Some of the early projects involving GPUs and deep learning may seem far-fetched today, Ramey admits. “It’s a little bit of science fiction,” he says. “But you can basically see a straight line from where we are today to those kinds of applications being a reality.”
The World on GPUs
This month NVIDIA plans to ship new software aimed at helping data scientists build deep learning systems powered by GPUs. This includes the version 3 release of its cuDNN library, which will feature out-of-the-box integration with four popular frameworks used to train deep neural networks, including Caffe, Minerva, Theano, and Torch.
The second announcement revolves around DIGITS 2, a new release of its GUI for managing deep learning environments on GPUs. The new version adds support for training multiple GPUs simultaneously. By enabling data scientists to train their models twice as fast, it allows them iterate much more quickly, and achieve a target level of accuracy much faster, the company says.
There are probably some areas of machine learning that haven’t yet been impacted by the advances in GPU-powered deep learning, but Ramey hasn’t been able to find them yet.
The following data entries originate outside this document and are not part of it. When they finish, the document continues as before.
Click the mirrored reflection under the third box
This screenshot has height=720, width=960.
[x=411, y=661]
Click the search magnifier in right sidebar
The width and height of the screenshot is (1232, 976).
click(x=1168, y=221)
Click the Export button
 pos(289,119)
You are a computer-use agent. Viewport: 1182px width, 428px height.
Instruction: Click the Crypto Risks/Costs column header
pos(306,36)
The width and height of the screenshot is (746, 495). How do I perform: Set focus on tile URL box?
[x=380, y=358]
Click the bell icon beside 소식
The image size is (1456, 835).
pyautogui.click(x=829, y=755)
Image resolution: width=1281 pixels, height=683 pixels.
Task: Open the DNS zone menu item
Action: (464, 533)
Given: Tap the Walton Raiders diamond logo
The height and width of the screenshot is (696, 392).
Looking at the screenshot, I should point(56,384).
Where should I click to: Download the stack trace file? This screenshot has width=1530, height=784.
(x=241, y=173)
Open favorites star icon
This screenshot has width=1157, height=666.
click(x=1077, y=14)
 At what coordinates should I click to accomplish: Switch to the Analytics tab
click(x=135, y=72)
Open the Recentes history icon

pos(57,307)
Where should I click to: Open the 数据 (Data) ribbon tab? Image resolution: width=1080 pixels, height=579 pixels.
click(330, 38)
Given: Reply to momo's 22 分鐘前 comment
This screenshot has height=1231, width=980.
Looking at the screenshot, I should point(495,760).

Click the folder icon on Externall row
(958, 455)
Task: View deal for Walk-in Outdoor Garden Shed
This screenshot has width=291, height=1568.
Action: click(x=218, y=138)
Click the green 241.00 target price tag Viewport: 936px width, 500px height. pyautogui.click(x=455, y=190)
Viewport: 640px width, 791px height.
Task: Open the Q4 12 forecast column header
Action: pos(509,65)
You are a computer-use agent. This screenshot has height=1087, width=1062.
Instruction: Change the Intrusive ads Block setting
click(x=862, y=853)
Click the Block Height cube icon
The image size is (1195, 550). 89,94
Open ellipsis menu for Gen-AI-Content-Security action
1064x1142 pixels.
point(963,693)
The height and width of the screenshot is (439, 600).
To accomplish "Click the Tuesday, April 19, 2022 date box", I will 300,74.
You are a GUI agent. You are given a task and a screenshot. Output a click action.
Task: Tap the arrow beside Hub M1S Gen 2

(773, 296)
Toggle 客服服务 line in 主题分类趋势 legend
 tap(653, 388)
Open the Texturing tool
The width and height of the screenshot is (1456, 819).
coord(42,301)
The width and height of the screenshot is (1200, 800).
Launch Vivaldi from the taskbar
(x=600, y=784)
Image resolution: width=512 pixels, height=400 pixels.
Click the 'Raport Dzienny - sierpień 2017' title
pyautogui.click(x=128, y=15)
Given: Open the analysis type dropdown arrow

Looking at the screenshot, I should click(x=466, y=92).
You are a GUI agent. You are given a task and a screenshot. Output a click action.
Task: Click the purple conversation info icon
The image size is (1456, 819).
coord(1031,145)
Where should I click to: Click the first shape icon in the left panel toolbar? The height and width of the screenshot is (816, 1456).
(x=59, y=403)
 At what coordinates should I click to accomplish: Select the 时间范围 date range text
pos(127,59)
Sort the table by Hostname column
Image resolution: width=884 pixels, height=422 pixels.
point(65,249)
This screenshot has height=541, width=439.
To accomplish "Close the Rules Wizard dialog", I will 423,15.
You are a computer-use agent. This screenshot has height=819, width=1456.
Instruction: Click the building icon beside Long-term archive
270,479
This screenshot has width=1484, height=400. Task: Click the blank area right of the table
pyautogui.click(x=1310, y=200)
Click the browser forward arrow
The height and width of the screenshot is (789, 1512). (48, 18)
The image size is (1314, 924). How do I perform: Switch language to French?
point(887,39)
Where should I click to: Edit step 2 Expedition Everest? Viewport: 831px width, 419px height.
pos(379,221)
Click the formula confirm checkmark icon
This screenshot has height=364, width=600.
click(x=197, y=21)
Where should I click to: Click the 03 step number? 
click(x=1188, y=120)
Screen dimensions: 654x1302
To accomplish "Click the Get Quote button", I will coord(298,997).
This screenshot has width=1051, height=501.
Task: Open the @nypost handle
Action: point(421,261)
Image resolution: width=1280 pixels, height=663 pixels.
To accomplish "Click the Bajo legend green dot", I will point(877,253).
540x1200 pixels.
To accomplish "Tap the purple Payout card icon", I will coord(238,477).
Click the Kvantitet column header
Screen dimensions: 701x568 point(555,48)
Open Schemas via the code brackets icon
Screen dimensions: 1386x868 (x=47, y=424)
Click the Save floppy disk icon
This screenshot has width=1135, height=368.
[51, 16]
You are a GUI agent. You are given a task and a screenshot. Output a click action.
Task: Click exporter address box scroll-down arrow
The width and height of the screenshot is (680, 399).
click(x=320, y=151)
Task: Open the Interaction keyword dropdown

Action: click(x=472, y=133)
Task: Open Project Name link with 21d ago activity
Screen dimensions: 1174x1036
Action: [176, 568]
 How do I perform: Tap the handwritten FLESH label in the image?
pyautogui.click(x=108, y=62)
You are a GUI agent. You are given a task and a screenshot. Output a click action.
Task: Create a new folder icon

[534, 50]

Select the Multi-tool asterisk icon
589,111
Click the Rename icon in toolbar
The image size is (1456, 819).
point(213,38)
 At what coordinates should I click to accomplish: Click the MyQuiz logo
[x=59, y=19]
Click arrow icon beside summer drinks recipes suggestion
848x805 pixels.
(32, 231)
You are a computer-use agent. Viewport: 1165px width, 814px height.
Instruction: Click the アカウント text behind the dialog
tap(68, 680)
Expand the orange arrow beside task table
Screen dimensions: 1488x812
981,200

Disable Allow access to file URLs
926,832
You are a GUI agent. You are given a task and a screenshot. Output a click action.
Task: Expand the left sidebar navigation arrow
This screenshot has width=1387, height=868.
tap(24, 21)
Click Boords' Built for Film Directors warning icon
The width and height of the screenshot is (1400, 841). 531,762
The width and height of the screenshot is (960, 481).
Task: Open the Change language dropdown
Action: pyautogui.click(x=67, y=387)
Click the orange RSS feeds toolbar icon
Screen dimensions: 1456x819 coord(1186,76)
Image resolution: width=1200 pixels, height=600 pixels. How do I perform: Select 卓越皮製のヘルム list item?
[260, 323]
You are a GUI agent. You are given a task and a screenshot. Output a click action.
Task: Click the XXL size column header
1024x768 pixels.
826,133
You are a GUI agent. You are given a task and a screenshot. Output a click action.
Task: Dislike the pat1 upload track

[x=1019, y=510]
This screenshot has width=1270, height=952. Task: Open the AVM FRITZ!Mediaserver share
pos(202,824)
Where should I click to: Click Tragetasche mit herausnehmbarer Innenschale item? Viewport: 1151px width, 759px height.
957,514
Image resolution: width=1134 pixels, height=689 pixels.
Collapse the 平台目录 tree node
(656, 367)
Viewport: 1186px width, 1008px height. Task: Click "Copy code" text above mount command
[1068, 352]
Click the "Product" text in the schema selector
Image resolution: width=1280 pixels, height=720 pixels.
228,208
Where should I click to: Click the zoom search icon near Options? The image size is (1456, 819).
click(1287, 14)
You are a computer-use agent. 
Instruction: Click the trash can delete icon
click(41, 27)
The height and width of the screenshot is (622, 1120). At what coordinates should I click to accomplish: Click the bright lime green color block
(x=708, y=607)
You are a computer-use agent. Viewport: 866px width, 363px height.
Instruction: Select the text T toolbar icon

“Every time I go out and poke around to see…if anybody using GPUs in this area, I keep finding not just one, but multiple people,” Ramey says. “The entire revolution in deep learning is powered by GPUs.”
This article was corrected. Geoff Hinton did much to popularize deep learning on GPUs, but he did not invent the field of deep learning. Kunihiko Fukusima’s introduction of the Neocognitron in 1980 helped facilitate modern deep learning architectures. Before that, Alexey Grigorevich Ivakhnenko published the first general, working learning algorithms for deep networks in 1965.